Although identity theft and identity fraud may seem similar. Though the terms may even be used interchangeably, they are not the same. Understanding the difference between these two crimes can help you protect yourself and prepare adequately to handle them when they happen.
What is identity theft?
Identity theft is the stealing of personal data (private or financial information) with the intent of using it to assume another’s person’s identity. Critical information that identity fraudsters target includes full name, date of birth, address, bank accounts, passwords, social security number, and credit card numbers.
Because of technological advancements, today’s criminals can commit identity theft on a broader scale than ever before. For example, They can hack into government and business servers and steal the personal information of millions of people instantly. Other common methods that criminals use to steal your data include:
- Malware- Fraudsters commonly use “freebies” to lure you into downloading free software loaded with malware to open up your computer and your network to the criminals.
- Phishing – In a phishing attempt, a criminal emails the intended victim using a malicious email. If the recipient of the email acts on it, the criminal gains access to a large amount of the victim’s data.
- Low tech tactics- An identity thief does not necessarily require sophisticated skills to steal personal details. Simple methods such as dumpster diving, mail theft, or collecting a lost wallet or mobile phone can help fraudsters lay their hands on valuable information.
What is identity fraud?
Identity fraud is the use of stolen private, personal, or financial information. Identity fraud affects the individual whose identity is used as well as the business where the fake identity is used to make transactions.
Fraudsters don’t always have to use the identity of a living person. They sometimes use the identity of a deceased person to commit fraud.
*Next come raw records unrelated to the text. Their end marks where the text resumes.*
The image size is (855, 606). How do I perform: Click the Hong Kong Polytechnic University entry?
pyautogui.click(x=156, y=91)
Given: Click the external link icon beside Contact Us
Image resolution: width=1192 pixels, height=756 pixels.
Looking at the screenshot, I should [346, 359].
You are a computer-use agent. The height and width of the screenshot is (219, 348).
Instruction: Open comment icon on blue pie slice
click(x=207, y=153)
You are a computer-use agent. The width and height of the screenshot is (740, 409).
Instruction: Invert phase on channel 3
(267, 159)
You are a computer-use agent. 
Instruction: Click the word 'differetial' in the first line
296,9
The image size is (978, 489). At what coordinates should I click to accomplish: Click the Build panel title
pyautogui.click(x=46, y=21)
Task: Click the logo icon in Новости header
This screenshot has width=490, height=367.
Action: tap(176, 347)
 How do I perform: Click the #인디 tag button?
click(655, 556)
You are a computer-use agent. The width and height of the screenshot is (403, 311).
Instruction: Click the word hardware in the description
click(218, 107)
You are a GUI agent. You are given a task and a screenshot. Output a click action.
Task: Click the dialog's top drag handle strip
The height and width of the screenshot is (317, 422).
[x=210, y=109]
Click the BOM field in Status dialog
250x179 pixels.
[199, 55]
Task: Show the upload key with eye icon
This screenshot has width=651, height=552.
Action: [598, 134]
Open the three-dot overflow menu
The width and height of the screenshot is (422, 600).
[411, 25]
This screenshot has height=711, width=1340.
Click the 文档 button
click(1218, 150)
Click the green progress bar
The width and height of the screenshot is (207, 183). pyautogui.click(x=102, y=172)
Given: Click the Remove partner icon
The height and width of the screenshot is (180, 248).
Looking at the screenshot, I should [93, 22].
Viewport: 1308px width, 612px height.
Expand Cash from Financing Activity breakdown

Criminals can also use different pieces of information from different people to create a new identity.
Some of the most common types of identity fraud include:
- Credit card fraud – A criminal uses a stolen credit card or credit card number to purchase something
- Phone or utility fraud involves using someone else’s info to open a cell phone or utility account
- Loan or lease fraud- Using someone else’s information to get a lease or a loan
- Employment or tax-related fraud- Utilizing someone else’s info and social security number to file an income tax return or gain employment
- Bank fraud- Fraudsters use someone else’s details to open an account or take over an existing financial account
- Government benefits fraud- Obtaining government benefits by using someone else’s information
- Criminal identity fraud- An arrestee uses someone else’s name and identifying information when presenting himself or herself to the authorities.
As you can see, there is a difference between these two crimes. While identity theft is the stealing of someone else’s private information, identity fraud is the fraudulent use of this information. Remember to keep your private information safe. This will help minimize the chances of becoming a future victim of identity theft or fraud.